Mr Knightley has come over for a chat - he's got business with Mr Woodhouse, and he wants to talk to Emma. First, he wants to find out how she liked Jane Fairfax - and he's disappointed that she's not happier with Jane, whom he defends as being reserved or diffident (a word he's using in the sense of being slow to talk). Notice how he moves chairs to be closer to Emma? (I sure did!)
Mr Elton is to be married
Of course, Mr Knightley wants to tell Emma a piece of gossip that he's heard in town, only he gets scooped by Miss Bates and Miss Fairfax. Of course, Miss Bates manages to hold two conversations simultaneously - one on the haunch of pork that Emma sent to them, interspersed with information about Mr Elton and inquiries as to how Mr Knightley knew about Elton's pending marriage.
Mr Knightley, who was smart enough to figure out what Emma was up to, cannot help giving a bit of detail to Emma as a way of tweaking her:
"It was short--merely to announce--but cheerful, exulting, of course."--Here was a sly glance at Emma. "He had been so fortunate as to--I forget the precise words--one has no business to remember them. The information was, as you state, that he was going to be married to a Miss Hawkins. By his style, I should imagine it just settled."Everyone in the neighborhood knew Mr Elton had a thing for Emma
It becomes quite clear from Miss Bates's comments that the entire town gossiped about how Mr Elton aspired to marry Emma.
"--A Miss Hawkins!--Well, I had always rather fancied it would be some young lady hereabouts; not that I ever--Mrs Cole once whispered to me--but I immediately said, 'No, Mr Elton is a most worthy young man--but'--In short, I do not think I am particularly quick at those sort of discoveries. I do not pretend to it. What is before me, I see. At the same time, nobody could wonder if Mr Elton should have aspired--Miss Woodhouse lets me chatter on, so good-humouredly. She knows I would not offend for the world."Harriet's news, and her reaction to Mr Elton's marriage
When Harriet comes busting into Hartfield with news, Emma is certain that Harriet has already learned of Mr Elton's plans, but no: Harriet's news is that she ran into Robert Martin in Highbury as she took shelter from the rain inside Ford's (a local emporium). In fact, he came in with his sister, Elizabeth, who was perfectly ready and willing to ignore Harriet, but Robert Martin talks his sister into saying hello to Harriet, then does the same himself - and then runs after her to warn her not to take a certain route to Hartfield because he was sure it was flooded. What a nice man! Emma - you idiot - he's such a great guy, and based on his conduct, so much kinder and better mannered than Mr Elton - and I say that based on Mr Elton's conduct thus far, and without reference to what is to come!
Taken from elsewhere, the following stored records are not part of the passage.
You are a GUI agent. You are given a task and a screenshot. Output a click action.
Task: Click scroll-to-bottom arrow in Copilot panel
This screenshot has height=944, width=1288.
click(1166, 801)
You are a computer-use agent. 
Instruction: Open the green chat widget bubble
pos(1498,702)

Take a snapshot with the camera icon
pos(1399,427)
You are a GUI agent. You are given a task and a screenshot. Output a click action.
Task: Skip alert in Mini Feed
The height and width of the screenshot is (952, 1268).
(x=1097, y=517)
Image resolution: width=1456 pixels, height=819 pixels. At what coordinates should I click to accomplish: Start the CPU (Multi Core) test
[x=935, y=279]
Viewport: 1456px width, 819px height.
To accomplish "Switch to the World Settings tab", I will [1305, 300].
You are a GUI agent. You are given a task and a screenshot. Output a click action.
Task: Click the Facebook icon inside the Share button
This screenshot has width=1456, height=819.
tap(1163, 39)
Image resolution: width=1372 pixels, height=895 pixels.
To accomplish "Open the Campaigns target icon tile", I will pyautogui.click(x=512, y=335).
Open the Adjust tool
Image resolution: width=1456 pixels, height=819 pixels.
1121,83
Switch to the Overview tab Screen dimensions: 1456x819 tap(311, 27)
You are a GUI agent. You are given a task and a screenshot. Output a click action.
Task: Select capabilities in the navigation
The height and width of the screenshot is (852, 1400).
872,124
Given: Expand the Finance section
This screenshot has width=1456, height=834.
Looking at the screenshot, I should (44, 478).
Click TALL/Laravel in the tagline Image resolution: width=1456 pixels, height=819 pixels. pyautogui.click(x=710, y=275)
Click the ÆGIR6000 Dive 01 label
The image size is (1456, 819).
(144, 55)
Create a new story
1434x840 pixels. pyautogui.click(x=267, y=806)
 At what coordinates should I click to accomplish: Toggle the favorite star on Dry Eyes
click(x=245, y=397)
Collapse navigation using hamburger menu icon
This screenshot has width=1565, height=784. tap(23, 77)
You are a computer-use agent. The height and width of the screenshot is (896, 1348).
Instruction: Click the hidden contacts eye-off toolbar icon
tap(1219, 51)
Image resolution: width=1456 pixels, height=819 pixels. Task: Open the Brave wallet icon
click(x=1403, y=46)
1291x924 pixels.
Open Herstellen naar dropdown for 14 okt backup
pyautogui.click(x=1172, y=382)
Even Emma realizes that the Martins have acted really well, and that their behaviour is that of people with genuine feelings for Harriet. Of course, Emma talks herself out of pitying them overly much, based on her conviction that they have disappointed hopes and ambitions, because in delusional Emma-land, she thinks the Martin family hoped to elevate themselves by their association with Harriet. (Only Emma would - or does - think that the Martins were "lower" than her friend Harriet on the social hierarchy.)
In the end, Emma cuts Harriet off by springing the Elton news on her - and Harriet initially takes the news far better than Emma had anticipated, because she's still so twitterpated about having run into the Martins.